By CAHAL MILMO AND ANDREW GUMBEL
LOS ANGELES - Hollywood itself could not have dreamed up a better scenario: the infiltration of a multibillion-dollar global enterprise by hackers hellbent on stealing the industry's most prized possessions.
Each night, the cyber-crackers and their spies penetrate the computer systems of several sprawling conglomerates to download the newest and most sensitive material, making a mockery of expensive security systems.
In a matter of hours, the products which keep the companies in business by being sold at premium prices to millions are being offered on the internet for free. Only one man can stop it - and he's British.
The only problem for the movie moguls in Los Angeles is that this scenario - give or take a little hyperbole - is based on real life, and the business under attack is Hollywood itself.
As digital technology makes its mark on every aspect of the film industry, it becomes easier for ordinary computer users to reach into cyberspace and grab whatever goodies take their fancy.
Want to see the new Steven Spielberg thriller starring Tom Cruise? Or a rough cut of Ocean's Eleven, which stars George Clooney, Julia Roberts, Brad Pitt and Matt Damon in a much-anticipated Steven Soderbergh remake of an old Rat Pack movie?
It's all available through the internet, and finding it requires no more than a few simple steps that can be taught by word of mouth.
There are also scripts, memos to and from agents and managers, email traffic between studio heads, actors, producers, directors and sensitive legal documents.
Anything, in fact, that is stored on a computer at any time and that is vulnerable to infiltration either through insiders taking the material home or - more rarely - by outside hackers taking advantage of inadequate security systems.
Yesterday, the film industry was in uproar following an expose outlining the problem in Variety, the top entertainment trade paper.
Executives and film-makers who had no idea how much of their work was being filched in this way were burning up the phone wires to internet security experts. Websites described by Variety as places where some of the pirated material could be accessed became so overloaded that they crashed.
"Hollywood is experiencing the revelation that everything it saves on a computer is available to prying eyes at any time," Variety reported. "Nothing is safe. Everything is vulnerable. Paranoia is running rampant. Any film for sale on DVD is available on the web."
The main source for the article was James Sinclair, a 21-year-old computer security expert from London who has set up a company called Global Network Security Services to address this problem.
He knows how badly the studios are leaking as he has found a lot of the material himself, and is now working with the likes of Warner Bros and MGM to fix the problem.
As he says - by way of illustration, not as a business proposition - "Give me $US10,000 [$23,800] and I can get you any movie being made in the next 12 months."
The problem, Sinclair explains, is that more and more work in the film industry is being done by computer.

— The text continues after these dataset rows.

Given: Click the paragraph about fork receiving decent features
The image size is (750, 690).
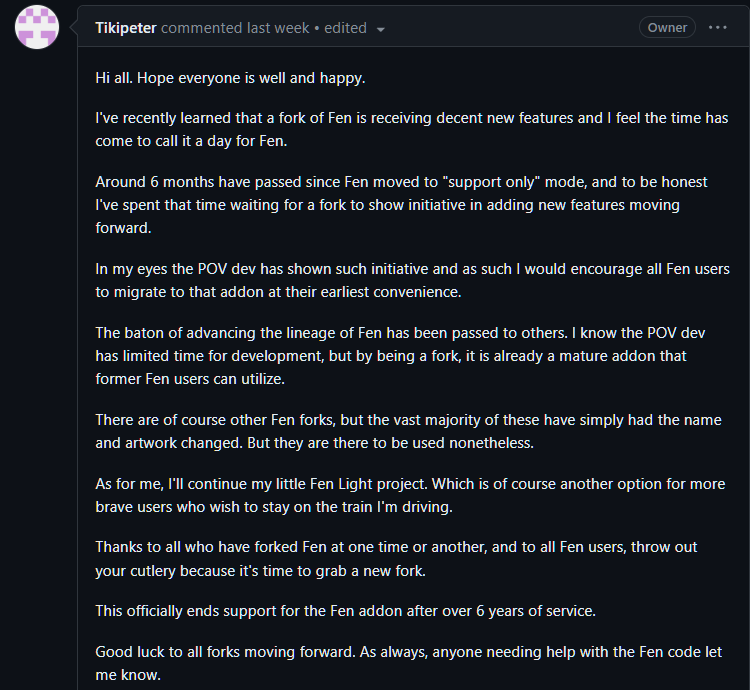Looking at the screenshot, I should coord(412,129).
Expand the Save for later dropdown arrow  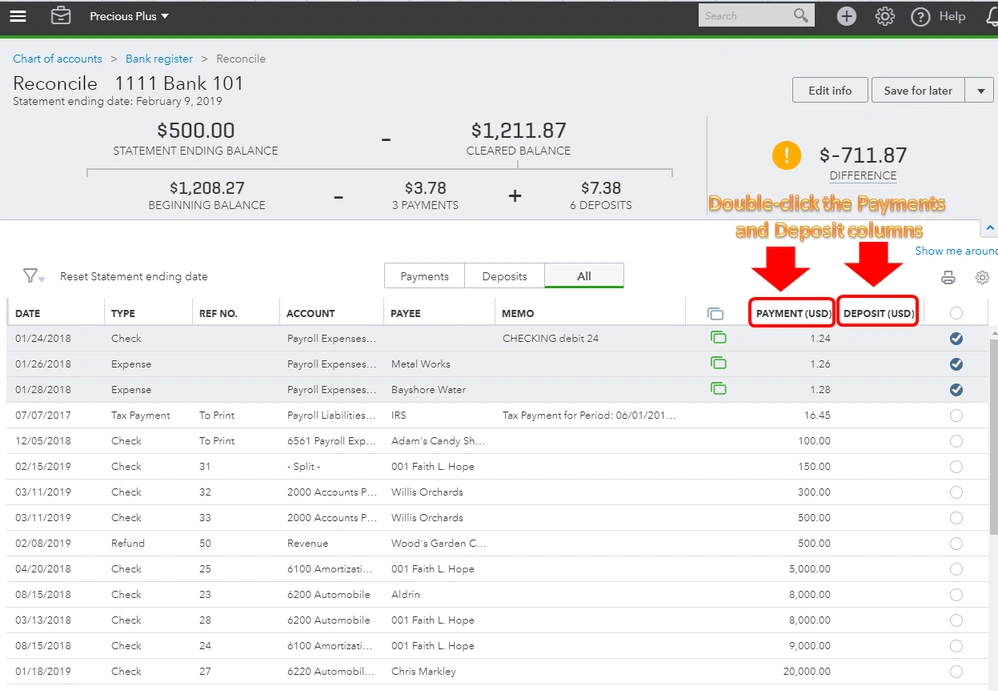click(979, 89)
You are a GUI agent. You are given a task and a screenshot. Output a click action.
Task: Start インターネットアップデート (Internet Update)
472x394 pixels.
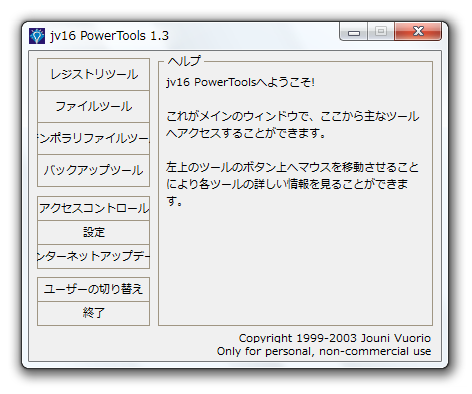(93, 256)
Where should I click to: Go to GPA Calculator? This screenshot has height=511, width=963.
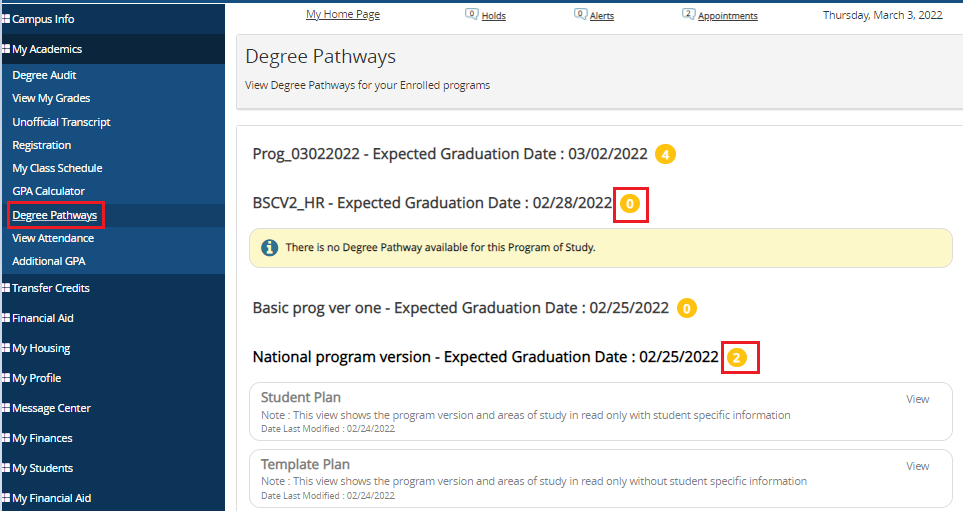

For the moment it is mostly confined to transferring data, although digital production is increasingly common too.
Directors and executives will now watch digital downloads of their daily production footage rather than wait for it to come back fully processed from the photographic lab. Similar computer transfers go on every day with sound mixes, musical scores, special effects and rough-cut edits.
Security systems, meanwhile, have not kept pace: the larger companies tend not to understand the need to update whatever they have in place, while small companies often imagine they are too insignificant to be attacked.
"These companies all have these gaping holes," Sinclair said. "The fact is that unless you've secured everything along the way, you're never going to be able to control the industry. You're going to have another Napster, all over again."
Actually it is likely to be worse than Napster, the music-swapping service that was neutered in the courts earlier this year. Napster was at least based on a central server that could be closed down once the courts so ruled; the websites dealing in pirated films tend to have a network structure - the only way to stop them would be to shut down every individual user.
The damage being done is hard to quantify. According to the Motion Picture Association of America, the losses are around $US2.5 billion a year, compared with more than $US4 billion in the music business, which has grappled with piracy for far longer.
The answer, he believes, is an industry-wide standard that would ensure that anyone who made unauthorised downloads would leave their digital fingerprints and so could be caught and punished.
"People don't realise that what is safe today might be only 65 per cent safe tomorrow as new software is developed."